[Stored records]
######
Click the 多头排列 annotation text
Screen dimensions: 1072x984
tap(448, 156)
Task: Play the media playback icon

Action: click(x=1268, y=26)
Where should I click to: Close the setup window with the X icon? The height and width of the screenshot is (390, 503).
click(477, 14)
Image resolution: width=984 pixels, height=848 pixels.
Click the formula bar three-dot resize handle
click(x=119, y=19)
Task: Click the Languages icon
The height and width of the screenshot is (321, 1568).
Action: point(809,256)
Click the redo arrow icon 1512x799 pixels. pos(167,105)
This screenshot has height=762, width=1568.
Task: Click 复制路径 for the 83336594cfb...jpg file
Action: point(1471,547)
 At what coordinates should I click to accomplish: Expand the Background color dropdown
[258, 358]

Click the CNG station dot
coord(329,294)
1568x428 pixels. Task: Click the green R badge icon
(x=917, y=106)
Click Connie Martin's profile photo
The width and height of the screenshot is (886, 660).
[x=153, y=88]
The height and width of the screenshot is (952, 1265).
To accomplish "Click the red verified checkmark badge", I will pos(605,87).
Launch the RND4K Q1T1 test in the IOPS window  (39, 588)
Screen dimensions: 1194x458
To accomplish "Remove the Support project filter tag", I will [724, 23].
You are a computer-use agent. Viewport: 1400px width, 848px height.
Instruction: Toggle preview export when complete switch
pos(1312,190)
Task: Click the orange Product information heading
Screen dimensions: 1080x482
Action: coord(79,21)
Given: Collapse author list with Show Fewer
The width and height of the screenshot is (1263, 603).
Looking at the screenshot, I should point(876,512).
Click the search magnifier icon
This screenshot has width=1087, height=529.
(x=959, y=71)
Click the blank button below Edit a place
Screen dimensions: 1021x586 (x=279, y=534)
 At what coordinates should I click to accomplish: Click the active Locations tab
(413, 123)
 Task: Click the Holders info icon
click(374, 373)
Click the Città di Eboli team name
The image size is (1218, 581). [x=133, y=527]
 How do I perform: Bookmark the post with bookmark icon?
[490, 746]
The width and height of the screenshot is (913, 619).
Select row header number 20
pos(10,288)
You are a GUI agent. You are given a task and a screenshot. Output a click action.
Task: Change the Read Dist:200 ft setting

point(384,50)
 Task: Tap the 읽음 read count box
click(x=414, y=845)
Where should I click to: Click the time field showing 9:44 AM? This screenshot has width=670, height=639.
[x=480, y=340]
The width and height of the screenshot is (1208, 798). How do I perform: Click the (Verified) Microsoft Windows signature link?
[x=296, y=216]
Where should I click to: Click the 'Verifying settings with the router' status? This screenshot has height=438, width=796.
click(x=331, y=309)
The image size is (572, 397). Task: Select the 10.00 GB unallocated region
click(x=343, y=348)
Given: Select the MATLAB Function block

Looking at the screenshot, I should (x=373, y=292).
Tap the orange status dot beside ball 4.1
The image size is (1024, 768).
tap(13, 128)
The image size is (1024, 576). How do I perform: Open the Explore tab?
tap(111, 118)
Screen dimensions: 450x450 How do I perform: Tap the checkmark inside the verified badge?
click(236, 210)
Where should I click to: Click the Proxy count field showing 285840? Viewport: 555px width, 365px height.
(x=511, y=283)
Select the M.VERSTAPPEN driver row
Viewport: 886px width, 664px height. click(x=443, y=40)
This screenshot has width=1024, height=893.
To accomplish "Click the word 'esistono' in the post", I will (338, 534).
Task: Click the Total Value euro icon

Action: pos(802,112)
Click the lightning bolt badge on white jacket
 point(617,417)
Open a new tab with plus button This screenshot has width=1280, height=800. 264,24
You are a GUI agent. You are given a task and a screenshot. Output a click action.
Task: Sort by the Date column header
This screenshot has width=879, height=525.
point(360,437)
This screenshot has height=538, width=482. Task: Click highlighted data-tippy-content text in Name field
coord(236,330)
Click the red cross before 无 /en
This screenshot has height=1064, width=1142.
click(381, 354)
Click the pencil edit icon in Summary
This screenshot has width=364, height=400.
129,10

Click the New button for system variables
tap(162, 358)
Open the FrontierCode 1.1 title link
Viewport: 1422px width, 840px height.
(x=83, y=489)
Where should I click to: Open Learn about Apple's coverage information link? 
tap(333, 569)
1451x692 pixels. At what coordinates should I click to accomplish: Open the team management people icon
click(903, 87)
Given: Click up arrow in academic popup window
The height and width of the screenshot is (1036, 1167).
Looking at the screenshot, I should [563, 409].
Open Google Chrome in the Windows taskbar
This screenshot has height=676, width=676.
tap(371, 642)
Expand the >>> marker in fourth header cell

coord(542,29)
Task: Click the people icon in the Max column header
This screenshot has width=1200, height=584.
######
Exercise aim – Every line above needs to be repeated exactly as shown.

Exercise solution –
Click the 多头排列 annotation text
Screen dimensions: 1072x984
tap(448, 156)
Task: Play the media playback icon

Action: click(x=1268, y=26)
Where should I click to: Close the setup window with the X icon? The height and width of the screenshot is (390, 503).
click(477, 14)
Image resolution: width=984 pixels, height=848 pixels.
Click the formula bar three-dot resize handle
click(x=119, y=19)
Task: Click the Languages icon
The height and width of the screenshot is (321, 1568).
Action: point(809,256)
Click the redo arrow icon 1512x799 pixels. pos(167,105)
This screenshot has height=762, width=1568.
Task: Click 复制路径 for the 83336594cfb...jpg file
Action: point(1471,547)
 At what coordinates should I click to accomplish: Expand the Background color dropdown
[258, 358]

Click the CNG station dot
coord(329,294)
1568x428 pixels. Task: Click the green R badge icon
(x=917, y=106)
Click Connie Martin's profile photo
The width and height of the screenshot is (886, 660).
[x=153, y=88]
The height and width of the screenshot is (952, 1265).
To accomplish "Click the red verified checkmark badge", I will pos(605,87).
Launch the RND4K Q1T1 test in the IOPS window  (39, 588)
Screen dimensions: 1194x458
To accomplish "Remove the Support project filter tag", I will [724, 23].
You are a computer-use agent. Viewport: 1400px width, 848px height.
Instruction: Toggle preview export when complete switch
pos(1312,190)
Task: Click the orange Product information heading
Screen dimensions: 1080x482
Action: coord(79,21)
Given: Collapse author list with Show Fewer
The width and height of the screenshot is (1263, 603).
Looking at the screenshot, I should point(876,512).
Click the search magnifier icon
This screenshot has width=1087, height=529.
(x=959, y=71)
Click the blank button below Edit a place
Screen dimensions: 1021x586 (x=279, y=534)
 At what coordinates should I click to accomplish: Click the active Locations tab
(413, 123)
 Task: Click the Holders info icon
click(374, 373)
Click the Città di Eboli team name
The image size is (1218, 581). [x=133, y=527]
 How do I perform: Bookmark the post with bookmark icon?
[490, 746]
The width and height of the screenshot is (913, 619).
Select row header number 20
pos(10,288)
You are a GUI agent. You are given a task and a screenshot. Output a click action.
Task: Change the Read Dist:200 ft setting

point(384,50)
 Task: Tap the 읽음 read count box
click(x=414, y=845)
Where should I click to: Click the time field showing 9:44 AM? This screenshot has width=670, height=639.
[x=480, y=340]
The width and height of the screenshot is (1208, 798). How do I perform: Click the (Verified) Microsoft Windows signature link?
[x=296, y=216]
Where should I click to: Click the 'Verifying settings with the router' status? This screenshot has height=438, width=796.
click(x=331, y=309)
The image size is (572, 397). Task: Select the 10.00 GB unallocated region
click(x=343, y=348)
Given: Select the MATLAB Function block

Looking at the screenshot, I should (x=373, y=292).
Tap the orange status dot beside ball 4.1
The image size is (1024, 768).
tap(13, 128)
The image size is (1024, 576). How do I perform: Open the Explore tab?
tap(111, 118)
Screen dimensions: 450x450 How do I perform: Tap the checkmark inside the verified badge?
click(236, 210)
Where should I click to: Click the Proxy count field showing 285840? Viewport: 555px width, 365px height.
(x=511, y=283)
Select the M.VERSTAPPEN driver row
Viewport: 886px width, 664px height. click(x=443, y=40)
This screenshot has width=1024, height=893.
To accomplish "Click the word 'esistono' in the post", I will (338, 534).
Task: Click the Total Value euro icon

Action: pos(802,112)
Click the lightning bolt badge on white jacket
 point(617,417)
Open a new tab with plus button This screenshot has width=1280, height=800. 264,24
You are a GUI agent. You are given a task and a screenshot. Output a click action.
Task: Sort by the Date column header
This screenshot has width=879, height=525.
point(360,437)
This screenshot has height=538, width=482. Task: Click highlighted data-tippy-content text in Name field
coord(236,330)
Click the red cross before 无 /en
This screenshot has height=1064, width=1142.
click(381, 354)
Click the pencil edit icon in Summary
This screenshot has width=364, height=400.
129,10

Click the New button for system variables
tap(162, 358)
Open the FrontierCode 1.1 title link
Viewport: 1422px width, 840px height.
(x=83, y=489)
Where should I click to: Open Learn about Apple's coverage information link? 
tap(333, 569)
1451x692 pixels. At what coordinates should I click to accomplish: Open the team management people icon
click(903, 87)
Given: Click up arrow in academic popup window
The height and width of the screenshot is (1036, 1167).
Looking at the screenshot, I should [563, 409].
Open Google Chrome in the Windows taskbar
This screenshot has height=676, width=676.
tap(371, 642)
Expand the >>> marker in fourth header cell

coord(542,29)
Task: Click the people icon in the Max column header
This screenshot has width=1200, height=584.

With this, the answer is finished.